Post #1466: COVID-19 trend to 3/22/2022. As good as it gets, for now.

Posted on March 23, 2022

 

For the fifth day running, the U.S. shows just over 9 new COVID-19 cases per 100K population per day.  Over the past 7 days, the new case rate fell just 7%.  My guess is, this is as good as it gets, for now.


Data source for this and other graphs of new case counts:  Calculated from The New York Times. (2021). Coronavirus (Covid-19) Data in the United States. Retrieved 3/22/2022, from https://github.com/nytimes/covid-19-data.”  The NY Times U.S. tracking page 3may be found at https://www.nytimes.com/interactive/2020/us/coronavirus-us-cases.html

Looking forward, we have a few countervailing forces at work now.

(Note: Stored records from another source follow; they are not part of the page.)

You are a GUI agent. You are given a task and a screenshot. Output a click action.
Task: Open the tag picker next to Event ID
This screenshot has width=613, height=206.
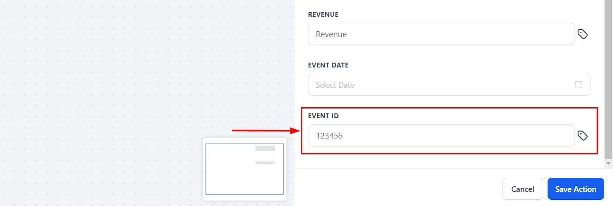(x=583, y=136)
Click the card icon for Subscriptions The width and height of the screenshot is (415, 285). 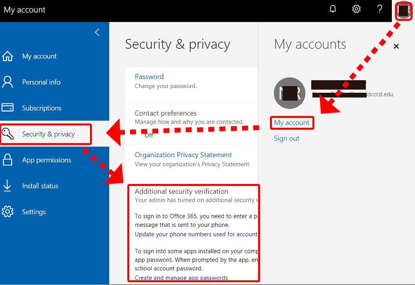[7, 108]

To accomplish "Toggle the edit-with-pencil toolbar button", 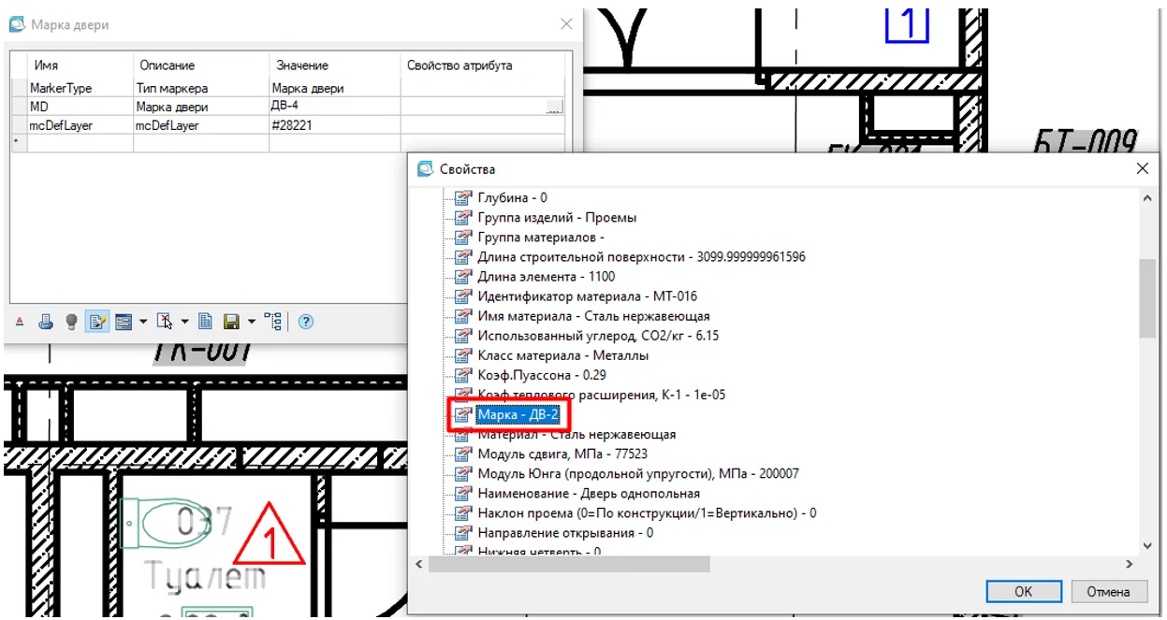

On the one hand, the continued spread of son-of-Omicron (BA.2) and continued decline in all sorts of COVID-19 hygiene suggest rates will rise from here.

Source:  CDC COVID data tracker

Source:  Carnegie-Mellon COVIDcast.  Comment in red is mine.

On the other hand, I think the weather is in our favor.  Everyone expect a strong seasonality to COVID-19 in the U.S., both because it has shown winter peaks two years running, and because most other coronaviruses also peak in the wintertime.

I’ve been showing a graph of this-year-versus-last year, starting with the start of the U.S. pandemic.  Now let me shift that to calendar years, so you can see what I’m talking about.

It’s tough to see the pure seasonality of it because we have not reached a steady-state.  Variants kept changing.  Each successful new COVID-19 variant generated its own wave, overlaying any seasonal pattern that might exist.  The level of population immunity keeps changing, both from vaccination and prior infection.

But let me try to abstract from all that by doing the lowest-of-the-low data analysis:  fitting a polynomial trend.  In this case, since my point is to try to boil this down to simple seasonality over the year, I’m going to fit a quadratic.  That’s just enough to give me one peak and one trough, if that’s what the data suggest.

Here are 2020 and 2021, with a quadratic trend fitted, trying to boil the data down to a simple seasonal pattern.  On this log-scale chart, you get a remarkbly similar trend line, despite major differences in the actual progress of case counts over the year.  In 2022, for example, we had both the Alpha and Delta waves, and the start of the Omicron wave.

 

And now here’s 2022 actual data through the most current day, plotted against those two “seasonality” quadratic curves from the prior years:

My sole point here is that the apparent seasonality of COVID-19 in the U.S. should be working to depress new case counts now.

Or, more simply, for the past two years running, the lowest case counts occurred mid-June, the highest ones occurred mid-January.  If that keeps up, then the forces of seasonality are in our favor.